As the current worldwide economic turmoil has taken its toll on insurance markets, a number of Latin American regulators and commentators have expressed the opinion that the peculiarities of the Latin American insurance markets may make them particularly resilient in the face of a potential global downturn.  According to these sources, despite the current crisis, Latin American insurance markets remain stable and likely to continue to grow.

In Brazil, the Superintendencia de Seguros Privados (SUSEP), recently released a statement reiterating that it does not believe the Brazilian market is at risk to the factors at play in the U.S. crisis.  In support of its position, SUSEP noted that the investment of reserves of Brazilian insurance companies is rigidly and strictly controlled by SUSEP and such reserves may not be invested in “high risk” products.  SUSEP also noted that the strong growth in the Brazilian insurance market that has been seen since the beginning of the year continued in August, with premiums (excluding health) in the first 8 months of the year totaling 17.3% more than the same period the prior year.
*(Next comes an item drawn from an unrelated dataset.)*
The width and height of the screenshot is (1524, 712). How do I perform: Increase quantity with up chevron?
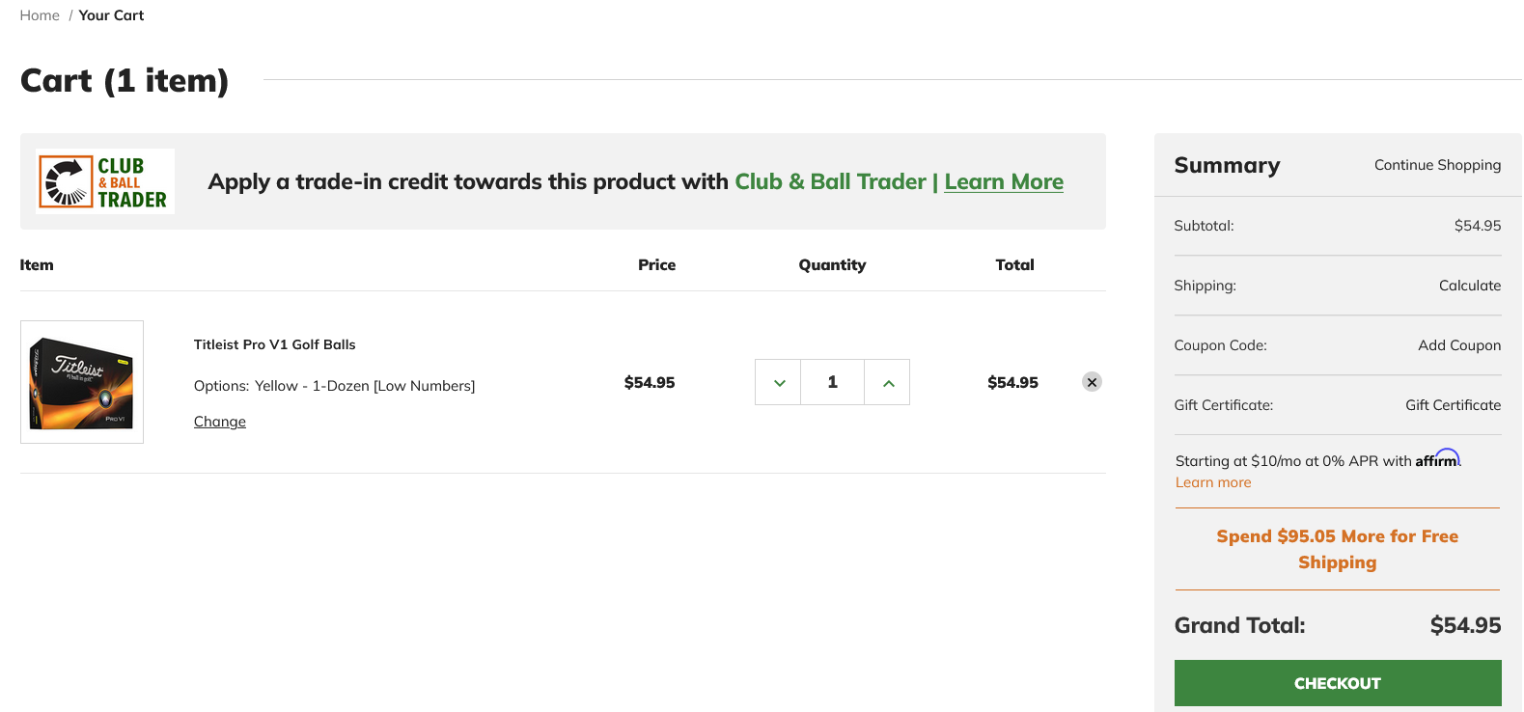887,383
In El Salvador, the Asociacion Salvadorena de Empresas de Seguros (ASES) recently confirmed that the 14 insurance companies operating in the country have sufficient solvency to meet any obligations.  ASES’ executive director, Raul Betancourt, noted that technical reserves had increased 11% in the first half of 2008 and further commented that he did not believe the financial crisis would have a significant affect on the insurance market in El Salvador.  Mr. Betancourt explained that the Salvadorian insurance market makes up only a small part of the national economy and engages a disproportionately wealthy client base in the country that is largely isolated economically from the majority of the population.  As a result, he believes, existing insureds are able to withstand economic pressures and are unlikely to cancel policies even when money becomes tight for much of the population.  Therefore, ASES expects the insurance market in El Salvador to continue to grow this year at a rate of 5-6%.

In Paraguay, the director of the Superintendencia de Seguros, Diego Martinez, recently stated that he believes the global financial crisis will have little impact on the Paraguayan insurance market because Paraguayan insurers hold very limited amounts of foreign assets.  Pedro Flecha, the president of the Asociacion de Administradores de Fondos de Pensiones, likewise stated that the crisis should have little affect on the country’s private pension system.
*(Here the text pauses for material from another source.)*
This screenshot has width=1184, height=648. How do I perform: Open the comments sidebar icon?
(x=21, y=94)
In Argentina, Fitch Ratings reports that, despite difficulties due to inflation and a decrease in investment returns, the insurance market has grown by an average of 12.8% annually over the last four years.  The recent Fitch report likewise states that prospects for Argentina’s insurance market in general look bright in large part due to insurers’ increasingly transparent policies and procedures, the unveiling of new and varied insurance products, and a geographic spreading of risks.

Regulators and commentators in Bolivia, Colombia and Ecuador have also recently predicted that the global economic crisis will not take a major toll on their domestic insurance markets, citing strict regulation of insurance companies’ reserves and investments and continuing strong growth trends.